# What you are asked to do
Please reproduce verbatim the part of the records that opens with the line containing "Toggle visibility eye for part 73-stl" and closes with the line containing "The width and", including both of those lines.

# Provided material
******
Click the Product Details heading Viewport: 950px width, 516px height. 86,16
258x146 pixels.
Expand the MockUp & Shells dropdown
******
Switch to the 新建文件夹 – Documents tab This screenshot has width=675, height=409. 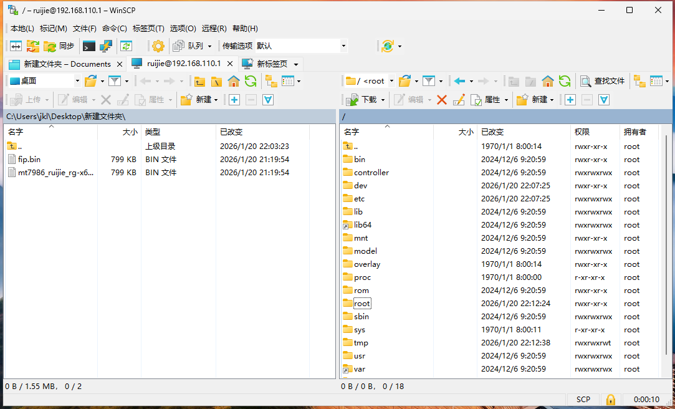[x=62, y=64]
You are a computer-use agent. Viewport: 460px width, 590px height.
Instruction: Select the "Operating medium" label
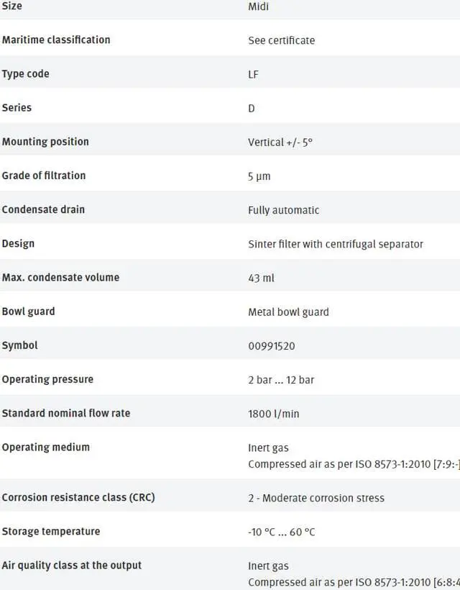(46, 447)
******
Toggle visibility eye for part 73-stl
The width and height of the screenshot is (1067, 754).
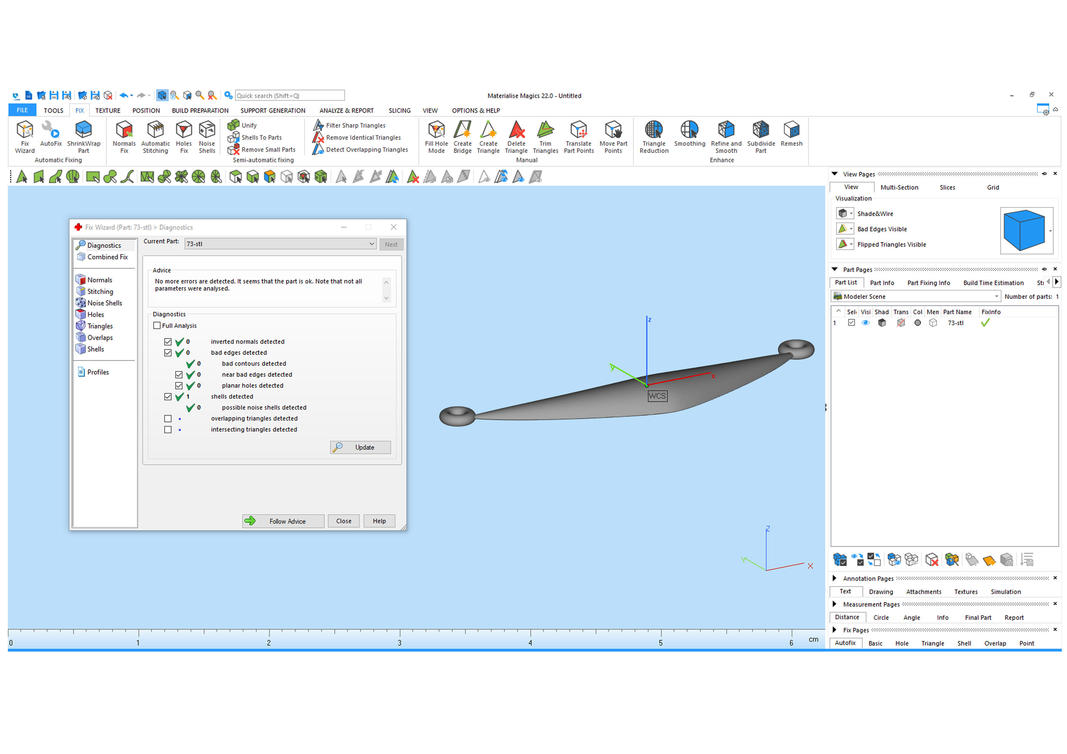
******
# Response
Toggle visibility eye for part 73-stl
The width and height of the screenshot is (1067, 754).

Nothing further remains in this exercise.